Japanese macaque monkeys huddle together in a group to protect themselves against the cold weather at Awajishima Monkey Center on January 18, 2014 in Sumoto, Hyogo Prefecture, Japan. (Buddhika Weerasinghe/Getty Images)

Wild Japanese monkeys near the Fukushima Daiichi nuclear power plant have lower white and red blood cell counts than similar monkeys from almost 200 miles away, according to biologists.

In a paper published last week, scientists said they had tested Japanese macaques captured and killed in a forest about 40 miles from the power plant and compared the results with macaques in Shimokita Peninsula, a remote area in the country’s north.

The monkeys in the vicinity of Fukushima City had detectable levels of radioactive cesium in their muscles, while the northern monkeys did not.
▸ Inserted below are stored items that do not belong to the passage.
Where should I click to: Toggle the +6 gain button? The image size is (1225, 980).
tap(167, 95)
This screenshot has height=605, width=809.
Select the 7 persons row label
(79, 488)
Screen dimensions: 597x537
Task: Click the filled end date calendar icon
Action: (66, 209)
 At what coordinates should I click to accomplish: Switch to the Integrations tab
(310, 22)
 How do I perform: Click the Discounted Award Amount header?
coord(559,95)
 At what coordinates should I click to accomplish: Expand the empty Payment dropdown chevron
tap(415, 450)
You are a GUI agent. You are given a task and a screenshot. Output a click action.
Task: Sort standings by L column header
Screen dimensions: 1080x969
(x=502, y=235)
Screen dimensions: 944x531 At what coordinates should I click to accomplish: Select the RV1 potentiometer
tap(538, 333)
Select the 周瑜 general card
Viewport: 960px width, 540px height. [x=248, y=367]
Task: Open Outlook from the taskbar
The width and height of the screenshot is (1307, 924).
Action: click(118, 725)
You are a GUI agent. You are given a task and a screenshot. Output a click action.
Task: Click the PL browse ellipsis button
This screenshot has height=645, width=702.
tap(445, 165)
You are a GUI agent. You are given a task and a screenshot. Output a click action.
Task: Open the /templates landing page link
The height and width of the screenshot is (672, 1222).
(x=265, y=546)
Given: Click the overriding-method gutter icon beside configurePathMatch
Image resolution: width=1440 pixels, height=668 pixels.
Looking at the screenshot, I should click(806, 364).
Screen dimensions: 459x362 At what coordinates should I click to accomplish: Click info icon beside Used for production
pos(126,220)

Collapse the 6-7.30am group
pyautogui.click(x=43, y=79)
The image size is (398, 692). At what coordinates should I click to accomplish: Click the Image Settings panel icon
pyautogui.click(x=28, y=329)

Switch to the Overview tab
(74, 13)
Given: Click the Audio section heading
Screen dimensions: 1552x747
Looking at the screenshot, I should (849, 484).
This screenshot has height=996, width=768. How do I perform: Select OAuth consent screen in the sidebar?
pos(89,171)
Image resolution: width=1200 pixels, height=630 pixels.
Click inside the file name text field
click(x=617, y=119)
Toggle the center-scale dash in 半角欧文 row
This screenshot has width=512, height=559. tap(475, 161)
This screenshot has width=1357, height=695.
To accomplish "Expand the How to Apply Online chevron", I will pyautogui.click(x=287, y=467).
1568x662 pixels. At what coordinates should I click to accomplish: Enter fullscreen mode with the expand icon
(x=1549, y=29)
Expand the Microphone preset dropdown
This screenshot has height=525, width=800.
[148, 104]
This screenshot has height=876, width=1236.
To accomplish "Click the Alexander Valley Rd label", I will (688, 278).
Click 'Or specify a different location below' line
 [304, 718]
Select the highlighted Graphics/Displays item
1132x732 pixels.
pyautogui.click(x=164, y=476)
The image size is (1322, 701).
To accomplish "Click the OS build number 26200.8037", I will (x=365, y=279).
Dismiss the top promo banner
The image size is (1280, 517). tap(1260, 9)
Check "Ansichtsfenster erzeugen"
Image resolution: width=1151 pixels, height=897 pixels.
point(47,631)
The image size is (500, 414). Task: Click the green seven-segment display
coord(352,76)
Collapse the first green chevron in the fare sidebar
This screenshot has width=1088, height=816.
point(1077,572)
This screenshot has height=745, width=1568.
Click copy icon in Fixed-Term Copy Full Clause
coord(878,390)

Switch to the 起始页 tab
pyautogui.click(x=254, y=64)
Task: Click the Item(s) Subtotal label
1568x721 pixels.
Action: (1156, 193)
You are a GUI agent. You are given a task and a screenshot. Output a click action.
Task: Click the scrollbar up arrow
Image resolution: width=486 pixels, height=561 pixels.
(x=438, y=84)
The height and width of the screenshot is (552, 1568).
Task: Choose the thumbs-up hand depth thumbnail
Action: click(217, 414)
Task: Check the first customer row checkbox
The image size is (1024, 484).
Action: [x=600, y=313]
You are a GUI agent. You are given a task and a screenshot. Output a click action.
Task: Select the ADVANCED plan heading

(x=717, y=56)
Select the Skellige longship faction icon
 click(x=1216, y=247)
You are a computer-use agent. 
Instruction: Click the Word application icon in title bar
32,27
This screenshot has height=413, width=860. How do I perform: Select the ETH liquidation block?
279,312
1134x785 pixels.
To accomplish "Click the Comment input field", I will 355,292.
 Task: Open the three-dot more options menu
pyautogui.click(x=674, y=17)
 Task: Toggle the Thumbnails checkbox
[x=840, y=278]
Researchers also found that the Fukushima simians had significantly lower white and red blood cell counts.

The Fukushima nuclear plant released a large amount of radioactive material into the environment following a massive earthquake and tsunami on March 11, 2011.

“These results suggest that the exposure to some form of radioactive material contributed to hematological changes in Fukushima monkeys,” according to the study’s lead author, Kazuhiko Ochiai, a researcher at Nippon Veterinary and Life Science University in Tokyo, and colleagues.

The authors said the consequences of their findings remained unclear but they “may suggest that the immune system has been compromised to some extent, potentially making individual animals and the entire troop susceptible to, for example, epidemic infectious disease.”

The researchers suggested their findings mirrored studies conducted on humans after the 1986 Chernobyl disaster in Ukraine, where researchers found decreased blood cell counts in people living in contaminated areas.